It only took me about two minutes to fall completely in love with writer/director Lissette Feliciano's Women is Losers, an HBO Max-bound indie screening this week at the 30th Anniversary Heartland International Film Festival in Indianapolis.
It's in those two minutes that we're introduced to the snarky yet pointed Celina (Lorenza Izzo), a Latinx daughter of immigrant parents who lets us know up front that what we're about to see may be a little rough around the edges but, hey, so is life.
Watch it anyway.
Having premiered at SXSW, Women is Losers has picked up several fest awards on its way to a distribution deal with HBO Max including winning the American Independents Competition at Cleveland International Film Festival along with jury awards for narrative feature at Mississippi's Oxford Film Festival, Cordillera International Film Festival and the Bay Area Filmmaker Award at Sonoma International Film Festival. The film is an absolute winner and is possibly made even better by its budgetary constraints and the creative way that first-time filmmaker Feliciano works around them.
Set in San Francisco in the 1960s, Women is Losers is reportedly inspired by pieces of Feliciano's mother's own life experiences and it's that personal connection to the film that also drew lead Lorenza Izzo (Once Upon a Time in Hollywood, Knock Knock) to the film as lead and an executive producer. Indeed, every frame of Women is Losers feels deeply personal even when we're tapping into Celina's practically lyrical snark.
While there's an abundance of humor to be found in Women is Losers, in its beating heart the film is a powerful drama about a woman in the 60s facing the trifecta of life's fate-sealing obstacles - being a female, of color, and also a single mother - and her determination to do whatever it takes to rise above the oppression of poverty in an effort to forge a better path for herself and those to come after her. It's a simple, perhaps even familiar, story that is engagingly brought to life by Feliciano's to the point script and Izzo's wonderful performance.

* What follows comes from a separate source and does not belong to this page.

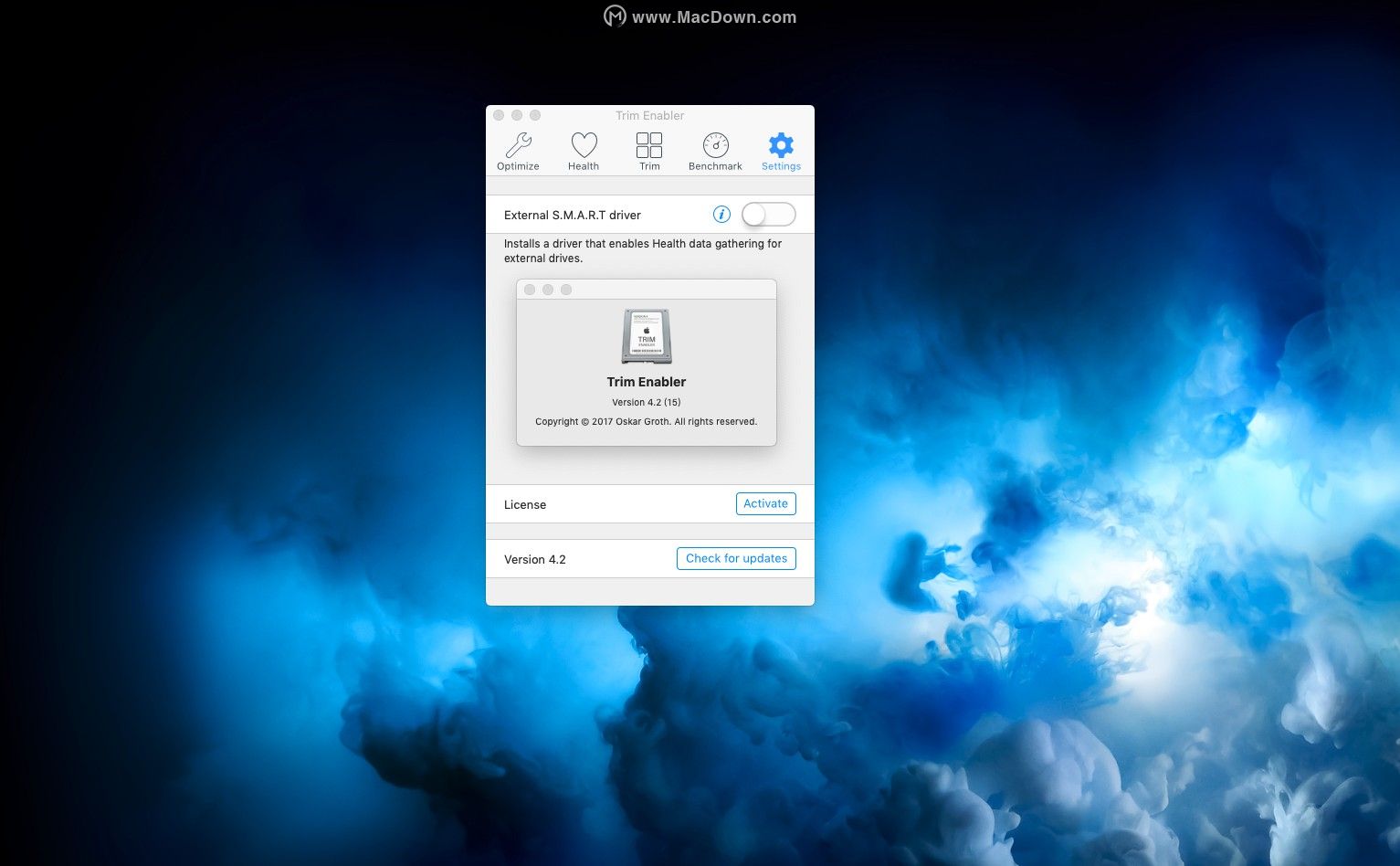Click the Oskar Groth copyright line
1400x866 pixels.
tap(646, 421)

Women is Losers kicks off with a 16-year-old Celina finding out she's pregnant with a subsequent walk of shame down the hallways of her Catholic high school practically fairytale like. She decides to keep the baby, a decision more than a little inspired by her best friend's death during an abortion gone wrong. Unfortunately for Celina, her beau (Bryan Craig) is of the pump and dump type and soon she finds herself working whatever jobs she can find to support herself and her baby. She finds a few successes along the way, though a lot more failures until, at least it seems, she finds a mentor in Gilbert (a pre-Shang Chi Simu Liu) who eagerly mentors with healthy doses of sexual harassment along the way. This is wonderful work by Liu in a relatively brief performance.
Truthfully, Women is Losers is a story we've all seen before but Feliciano masterfully makes it all feel fresh and new and consummately engaging. This is a personal story and that's exactly how it feels from beginning to end. It's the relationship between Celina and Liza Weil's Minerva that ends up being the film's most compelling. Initially seeming adversarial, Weil's Minerva is a world-weary professional who's worked in banking long enough to recognize Gilbert's plays and the patriarchal world that allows it all to breathe freely. It's a complete joy watching Izzo and Weil breathe life into this relationship and allow it to blossom.
Indeed, it does blossom.
Women is Losers is a powerful yet remarkably entertaining film about what it means to be a woman in a society that devalues a woman's worth, contributions, and potential. It's stark at times, though one can't help but feel like the coping skills Celina uses to survive are the same ones used day after day after day by women around the world. This is an ambitious film for sure. It's not easy to produce an indie period drama on a limited budget, however, through creativity and absolute integrity Feliciano and her cast and crew have done an extraordinary job with it all without ever compromising their message.
Lensing by Farhad Ahmed Delhvi weaves together a tapestry of intimacy amidst the universality of everything that unfolds here. Frederik Wiedmann's original music for the film companions the film quite nicely. Facing the challenge of creating a period piece with limited means, the production design work of Susan Alegria is inspired and the costume design of Liz Baca is immersive and filled with rich humanity.
There are those rich and wonderful films that too often fall by the wayside after their festival journeys have ended. It's exciting to see that a film as wonderful as Women is Losers will find its way to a wider audience after its festival journey has ended and more people will be witness to this story that deserves to be seen. A wonderful debut from Lissette Feliciano featuring a stand-out lead performance from Lorenza Izzo, Women is Losers is one of the true indie gems from the 30th anniversary Heartland International Film Festival.